A dossier of reports compiled by the cabinet office, apparently under the codename Operation Yellowhammer, says months of border delays could “affect fuel distribution”, because traffic queues in Kent might block the Dartford crossing.
They also say government plans to remove tariffs on imported fuel if a no deal Brexit occurs could “inadvertently” result in two of the UK’s six oil refineries closing, causing industrial action which would have its own disruptive effect on the whole of the country.
The documents also warn of delays to passengers using St Pancras station, Dover and the Channel Tunnel as well as saying that the availability of medicines and fresh food are likely to be reduced – perhaps exacerbated by panic-buying – and that social care providers will be hit by rising costs.

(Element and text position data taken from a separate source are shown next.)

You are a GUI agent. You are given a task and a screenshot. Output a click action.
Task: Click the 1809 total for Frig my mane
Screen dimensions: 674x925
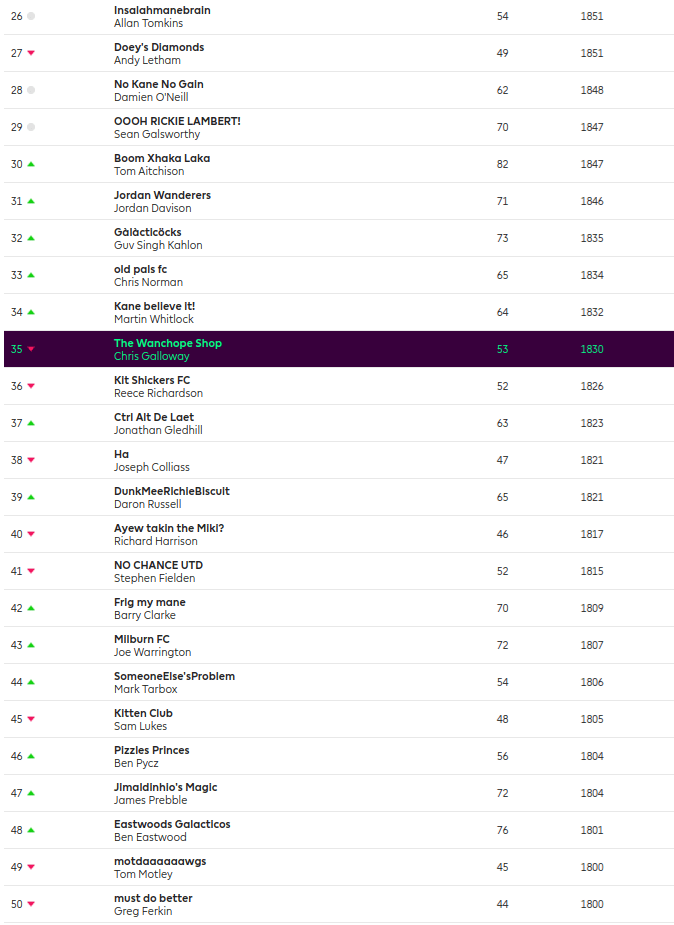click(592, 608)
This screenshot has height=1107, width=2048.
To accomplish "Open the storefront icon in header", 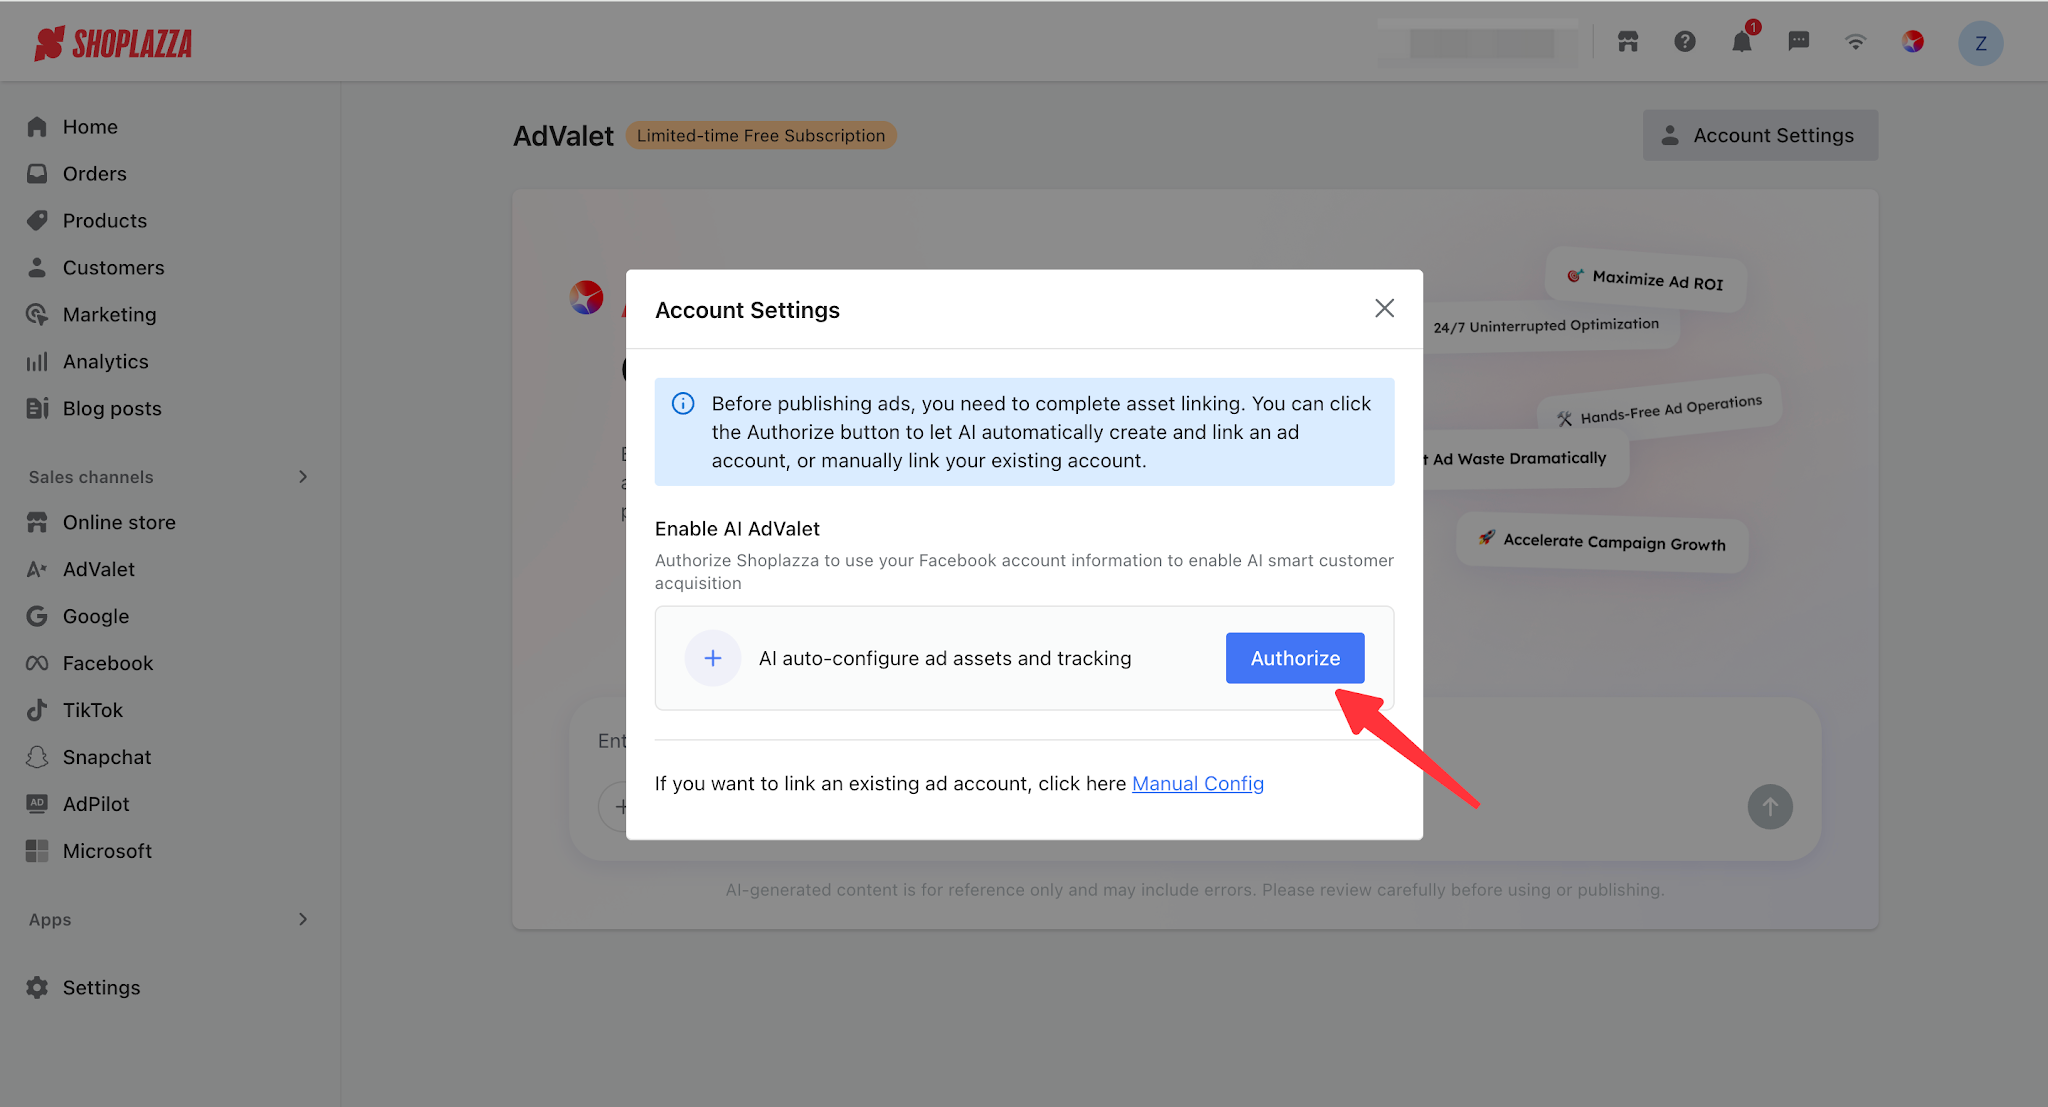I will [1628, 42].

Prime Minister Boris Johnson is to have talks with French President Emmanuel Macron and German Chancellor Angela Merkel in advance of this week’s G7 summit in Biarritz amid growing expectations that the UK will leave the European Union without signing an agreement with the 27 remaining EU member states.
In 2014, a report prepared for Johnson when he was London Mayor by his chief economics adviser Dr Gerard Lyons concluded that the capital would be best off if it remained in a reformed EU, and that in the event of leaving it a future relationship entailing the UK “having to fall back on World Trade Organisation rules” would be a “worst case scenario” that was unlikely to have to be faced (page 103). The UK will automatically fall back on WTO rules if it leaves the EU without a deal and the Institute for Government has warned that this would not “soften the blow of no deal Brexit”.
Under one of these, dubbed “one regime, two systems”, the UK would withdraw from the EU but “with goodwill on both sides” and go on to pursue a “pro-growth, reform agenda”. Under this scenario, Lyons foresaw “a short-term negative impact” on London’s economy due to uncertainty deterring business investment but with a “renegotiated status” introducing few new constraints on it. The “reform agenda” would be directed at the capital’s service sector. The UK would act positively to make new trading agreements with emerging growth markets across the world.
The second “leave” scenario, called “inward-looking” by Lyons, warned against the UK retreating into a “comfort zone’ by failing to reform along the lines he would wish and instead relying on “a larger state handing out subsidies to its clients”.
In a speech to launch the report, Johnson said the UK could take a new approach outside Europe “in a friendly way; there is no reason for hostility or rancour on either side. It we got in right, we could negotiate a generous exit, securing EFTA style access to the Common Market” and added that a “combination of a lower regulatory burden and undiminished trade access would cause exports to boom”, and that “the whole thing would be turbo-charged by new trading agreements with major partners such as China, Brazil, Russia, Australia and India”.